Sa pratique est principalement la sculpture. Il l’utilise pour mettre en lumière plusieurs enjeux touchant les Autochtones, comme le colonialisme, les stéréotypes, l’instrumentalisation de leurs cultures ou encore la violence coloniale. Sa passion pour la photographie a émergé il y a quelques années. « J’ai commencé à prendre des photos comme une pratique parallèle en 2011. Je ne considérais pas cela comme une forme d’art pour moi. Je documentais les différentes expositions que j’allais visiter, des festivals, des manifestations, etc. Je m’intéresse à beaucoup de sujets qui sont en lien avec les relations humaines », explique Mike Patten.
Visible à toute heure de la journée à travers les vitres du Hangar 7826, « #Latergram » prend l’allure d’un fil d’actualité Instagram sur lequel défile les clichés captés par le photographe. « Le "curateur" m’a choisi pour l’exposition car il était intéressé par ma production compulsive de photographies sur les réseaux sociaux. Je prenais des photos principalement pour Instagram. C’était le seul endroit où elles étaient disponibles », justifie l’artiste.
Pendant que Mike Patten préparait son exposition, le compte Instagram qui regroupait l’entièreté de son travail des dernières années a été désactivé pour violation des conditions par le réseau social en décembre 2021. À la suite de cette malheureuse nouvelle, « #Latergram » devient le seul espace où ces images peuvent être appréciées. « J’ai envoyé quelques appels, mais rien n’en a résulté. J’ai décidé de faire l’exposition à propos d’Instagram. J’ai formaté les photos pour qu’elles semblent défiler sur une interface d’un fil d’actualité. J’ai organisé toute l’exposition comme une grille, pour montrer la succession et les répétitions typiques d’Instagram », raconte Mike Patten, qui présente son exposition jusqu’au 6 février.
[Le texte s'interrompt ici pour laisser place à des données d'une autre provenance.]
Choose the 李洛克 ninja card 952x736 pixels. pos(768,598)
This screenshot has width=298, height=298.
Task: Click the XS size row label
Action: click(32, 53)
« C’était une fin logique au projet. J’ai commencé en 2015 et cela s’est terminé en décembre 2021. L’exposition est juste après, donc c’est tombé à point. Bien sûr que je suis déçu que ce compte ait disparu, mais il s’agit d’une exposition en mémoire de tout le travail que j’ai fait durant ces années. Ce qui est intéressant de travailler avec les réseaux sociaux, c’est que tu mets tout ce temps pour construire quelque chose qui peut être retiré à tout moment. Quand tu t’inscris, tu acceptes que la compagnie peut faire ce qu’elle veut de ton contenu. »
Suite à la triste désactivation de son compte Instagram, l’artiste autochtone a tiré plusieurs leçons par rapport à la gestion et à l’utilisation des réseaux sociaux, qui sont aujourd’hui les principaux canaux de partage de l’information. « Pendant que je passais à travers la banque de 50 000 photos que j’avais prises pour ce projet, j’ai réalisé que ce qu’on fait sur les réseaux sociaux importe peu car ce sont des outils très immédiats. Lorsque tu vas sur une page et tu mets une mention J’aime sur une photo, tu ne défiles pas pour 15 ou 20 minutes pour arriver à la fin. On passe à autre chose très rapidement. Même si j’ai fait un travail colossal, mon compte a été désactivé et c’est comme si je n’avais jamais existé », conclut Mike Patten.